-------- TEKS KUTIPAN

Kebijakan tentang pengawas sekolah merupakan sebuah tuntutan, dan
dimanisasi kebijakan menjadi sebuah keniscayaan dalam perkembangan pendidikan
di Indonesia. Pendidikan Agama dan Pendidikan Keagamaan di Indonesia
menjadi tumpuan peradaban generasi
bangsa, hal ini seiring dengan perhatian yang
begitu besar dari pemerintah
terhadap penguatan peran pendidikan agama di sekolah sebagai upaya untuk
mewujudkan tujuan pendidikan yang
tercantum dalam Peraturan Pemerintah (PP) Nomor 55 Tahun 2007 tentang
Pendidikan Agama Dan Pendidikan Keagamaan, yang mengatur pola pelaksanaan
pendidikan agama dan pendidikan keagamaan pada tiap jenjang pendidikan formal,
nonformal, dan informal yang diselenggarakan oleh pemerintah maupun oleh
masyarakat.

----------------
-------- BARIS DATA

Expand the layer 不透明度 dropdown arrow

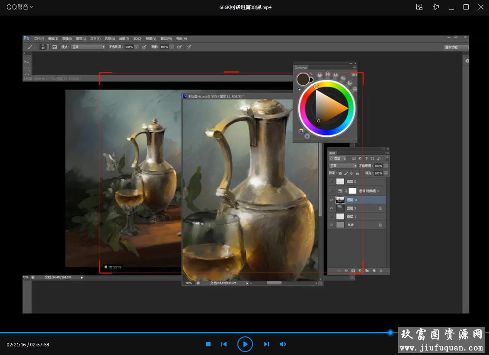pyautogui.click(x=386, y=166)
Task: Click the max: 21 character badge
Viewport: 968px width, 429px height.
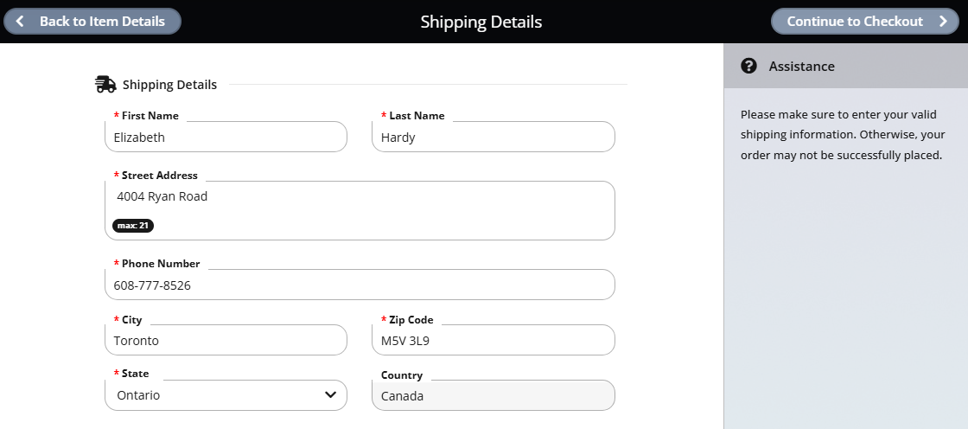Action: point(133,226)
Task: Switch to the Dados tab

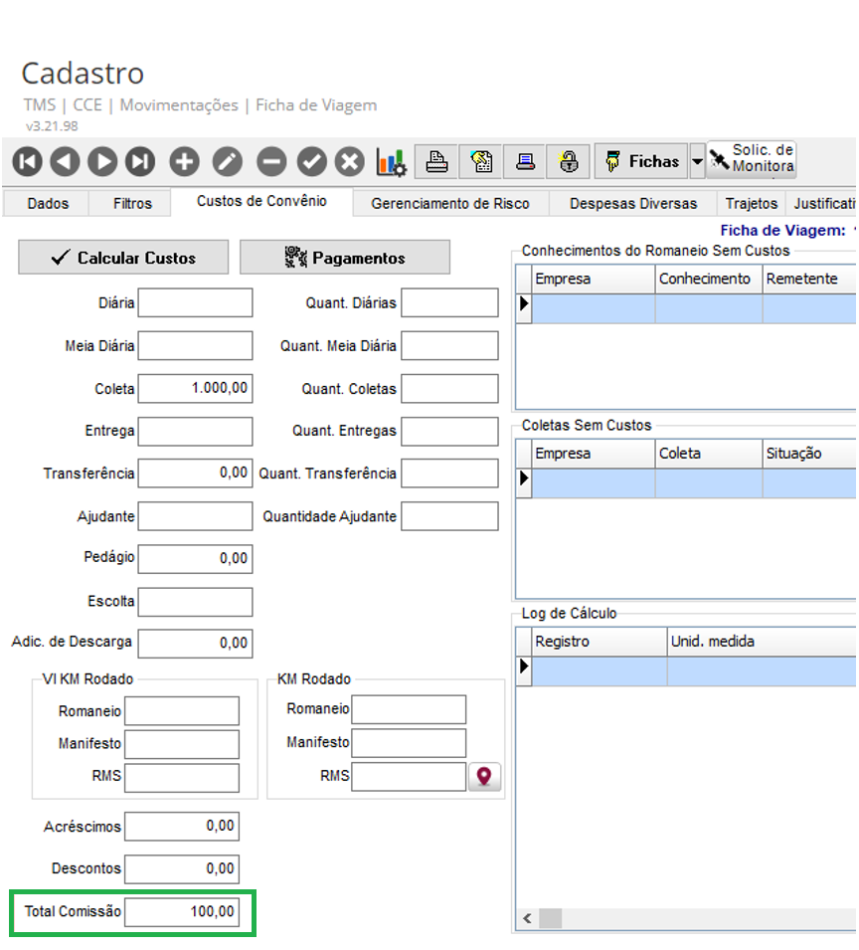Action: point(48,203)
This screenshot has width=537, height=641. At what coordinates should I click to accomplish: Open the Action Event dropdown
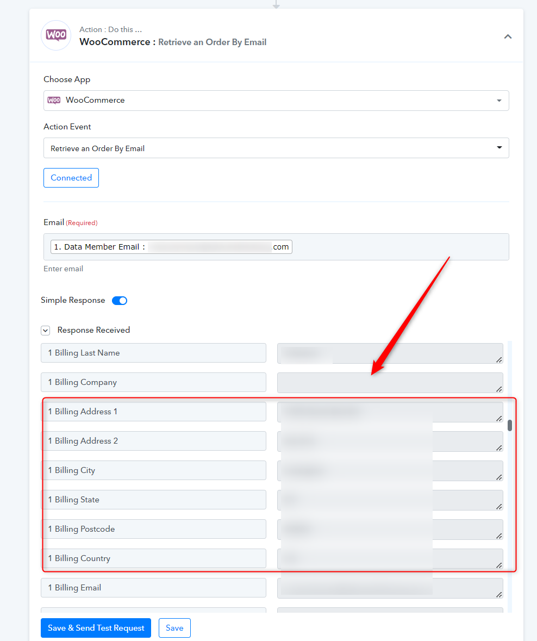276,148
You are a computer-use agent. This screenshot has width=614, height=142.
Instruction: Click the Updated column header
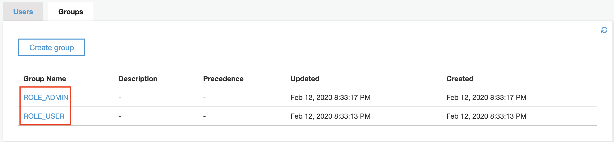pyautogui.click(x=305, y=79)
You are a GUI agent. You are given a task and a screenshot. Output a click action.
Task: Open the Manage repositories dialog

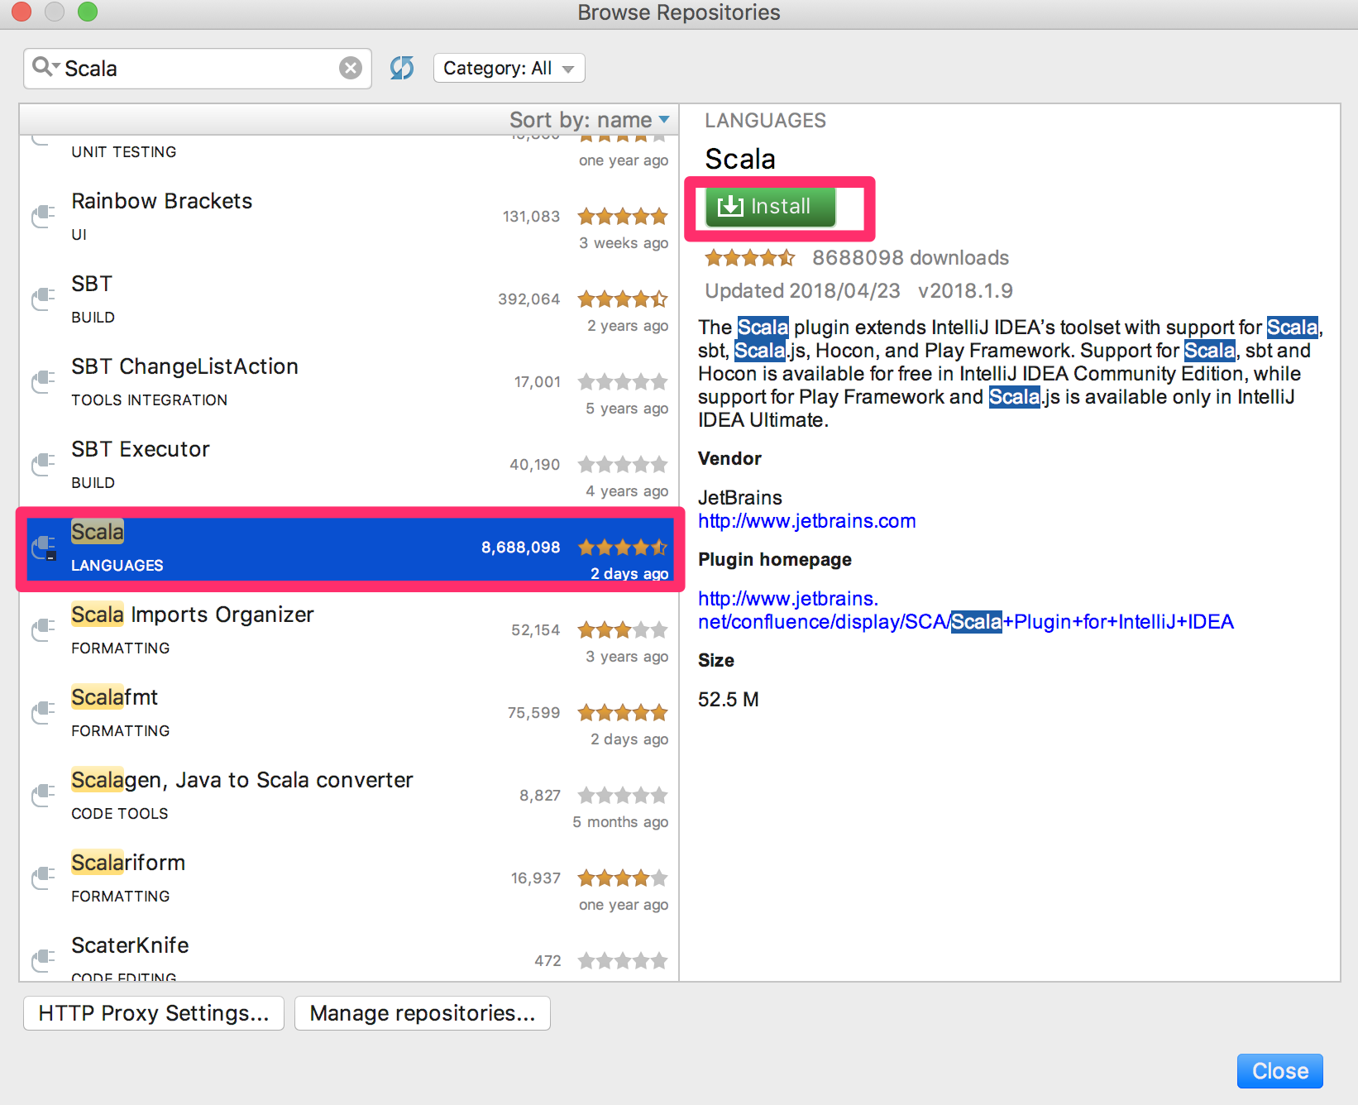pos(422,1012)
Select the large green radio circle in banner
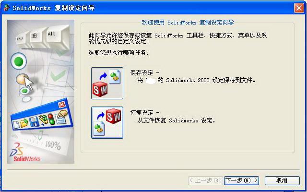Viewport: 307px width, 192px height. pyautogui.click(x=19, y=61)
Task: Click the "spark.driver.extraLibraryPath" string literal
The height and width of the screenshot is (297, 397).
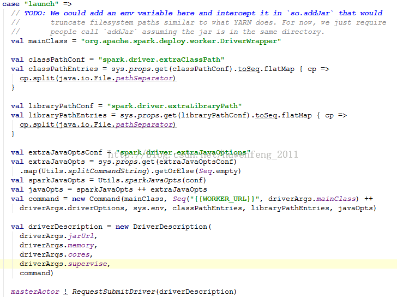Action: [174, 106]
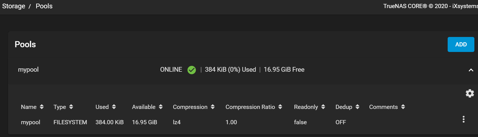Collapse the mypool panel chevron

pos(471,70)
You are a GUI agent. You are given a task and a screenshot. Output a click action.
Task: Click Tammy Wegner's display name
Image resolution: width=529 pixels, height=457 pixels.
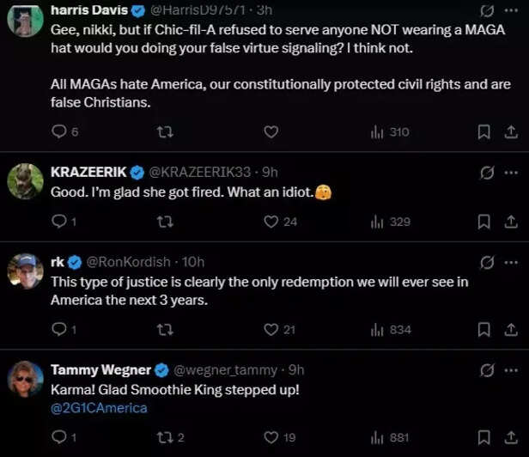click(100, 370)
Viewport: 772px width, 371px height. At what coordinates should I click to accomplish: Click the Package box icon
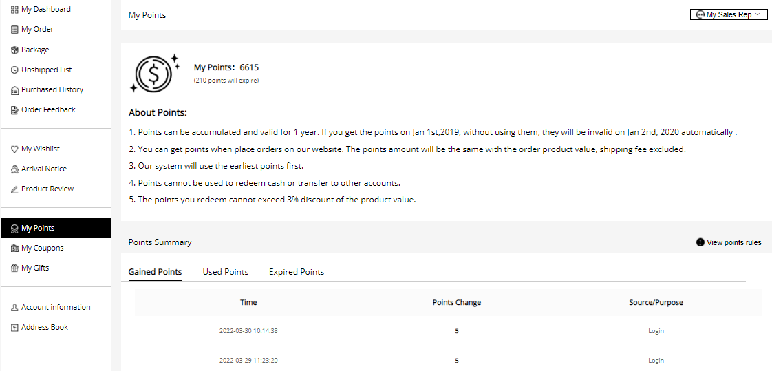[x=14, y=50]
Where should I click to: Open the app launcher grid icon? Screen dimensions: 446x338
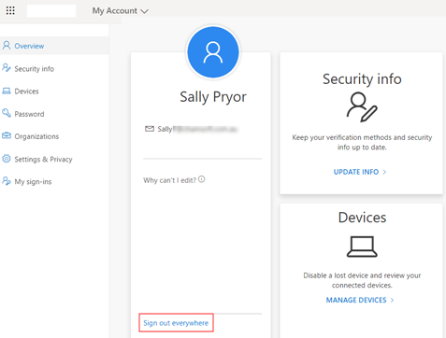(x=10, y=10)
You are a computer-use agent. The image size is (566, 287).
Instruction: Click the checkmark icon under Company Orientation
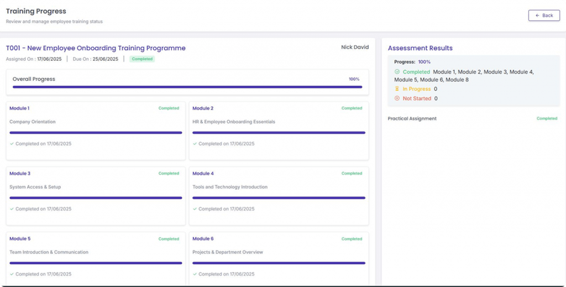tap(12, 144)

----------------

> [TUGAS YANG DIBERIKAN A]:
Sebutkan semua jalur pendidikan yang disebut dalam teks tentang pendidikan agama.
> [TUGAS YANG DIBERIKAN B]:
Jawablah pertanyaan-pertanyaan tentang teks mengenai pendidikan agama berikut ini:
(i) Peraturan Pemerintah nomor berapa dan tahun berapa yang disebut dalam teks?
(ii) Apa yang disebut menjadi tumpuan peradaban generasi bangsa?
(iii) Oleh siapa saja pendidikan pada tiap jenjang itu diselenggarakan?
> [TUGAS YANG DIBERIKAN C]:
Lanjutkan teks tentang kebijakan pengawas sekolah dan pendidikan agama mulai dari titik akhirnya.
Baris-baris data itu merupakan bahan yang terpisah dari teks kutipan.

> [JAWABAN A]:
Formal, nonformal, dan informal.

> [JAWABAN B]:
(i) Nomor 55 Tahun 2007.
(ii) Pendidikan Agama dan Pendidikan Keagamaan di Indonesia.
(iii) Oleh pemerintah maupun oleh masyarakat.

> [JAWABAN C]:
Kebijakan publik yang diterbitkan sebuah kementerian tentunya bertujuan
memberikan legal protection bagi
pegawai, dan memberikan pedoman kerja
yang jelas, terarah, terukur. Tasman Hamami (2004) dalam jurnal Pendidikan
Agama Islam menyimpulkan bahwa: “Pendidikan Agama Islam di sekolah umum
memiliki kedudukan yang kuat sebagai keharusan sejarah yang sejajar dengan
muatan pendidikan lain”. Keterlibatan pemerintah dalam pendidikan Agama Islam
di sekolah, sarna sekali bukanlah merupakan campur tangan pemerintah dalam
urusan agama., melainkan sebagai konsekuensi untuk memenuhi kebutuhan
pendidikan rakyat dan bangsa Indonesia.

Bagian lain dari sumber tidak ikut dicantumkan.